#### What this task involves
Exclude all pictures, and reproduce exactly the lines from the one containing "Open the #299 post permalink" through the end of the records, with nothing else added.

Task data Block Start

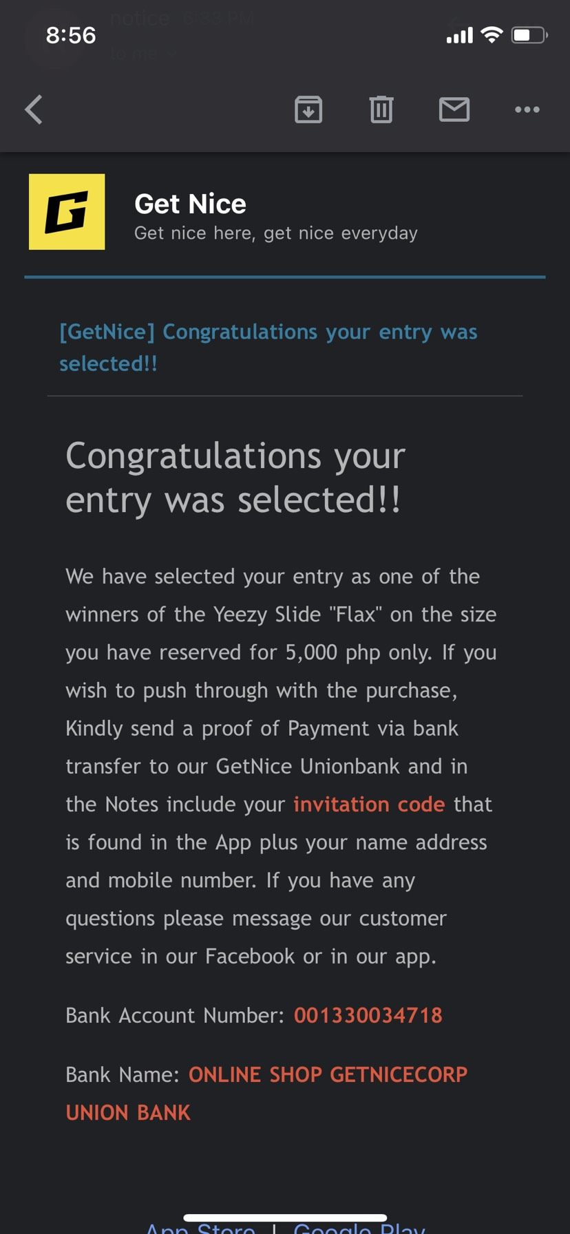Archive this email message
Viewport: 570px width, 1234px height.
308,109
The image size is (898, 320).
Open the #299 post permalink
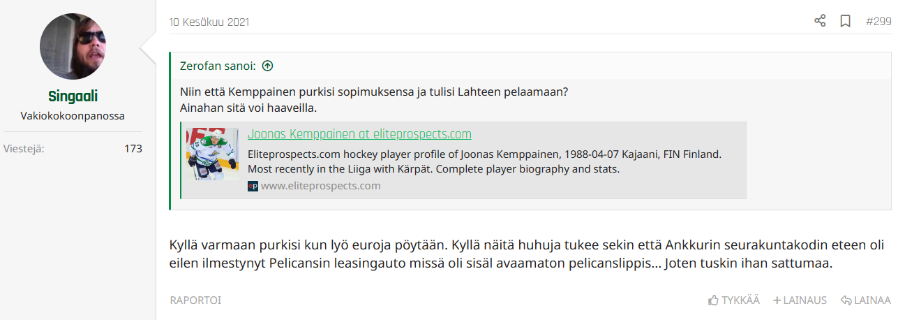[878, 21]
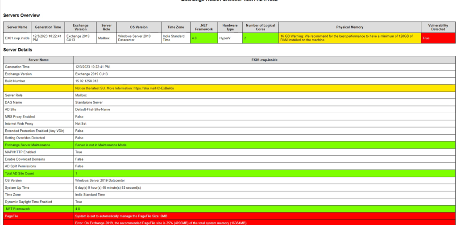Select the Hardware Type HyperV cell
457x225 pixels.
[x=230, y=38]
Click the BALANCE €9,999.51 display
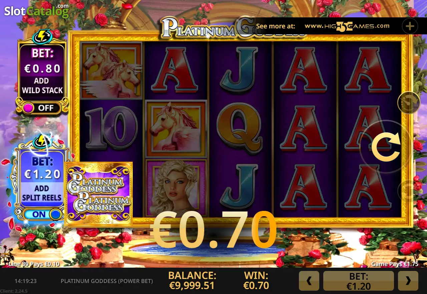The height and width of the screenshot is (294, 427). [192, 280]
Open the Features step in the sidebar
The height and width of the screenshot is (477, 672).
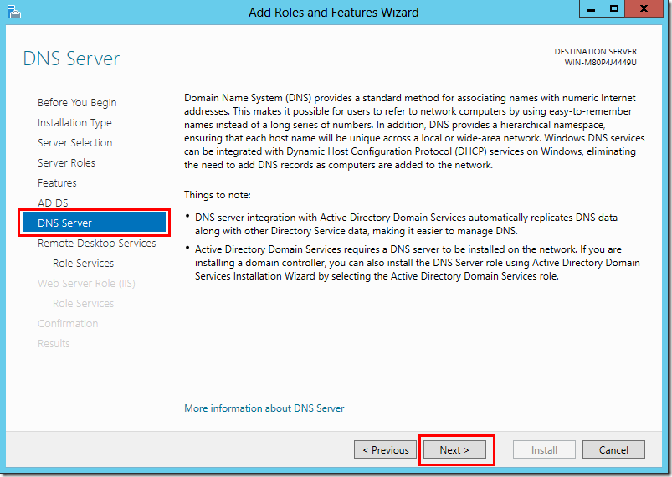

Task data Block End

#### Output of the exercise
Open the #299 post permalink
[878, 21]
Select the Hardware Type HyperV cell
457x225 pixels.
[x=230, y=38]
Click the BALANCE €9,999.51 display
The height and width of the screenshot is (294, 427). [192, 280]
Open the Features step in the sidebar
The height and width of the screenshot is (477, 672).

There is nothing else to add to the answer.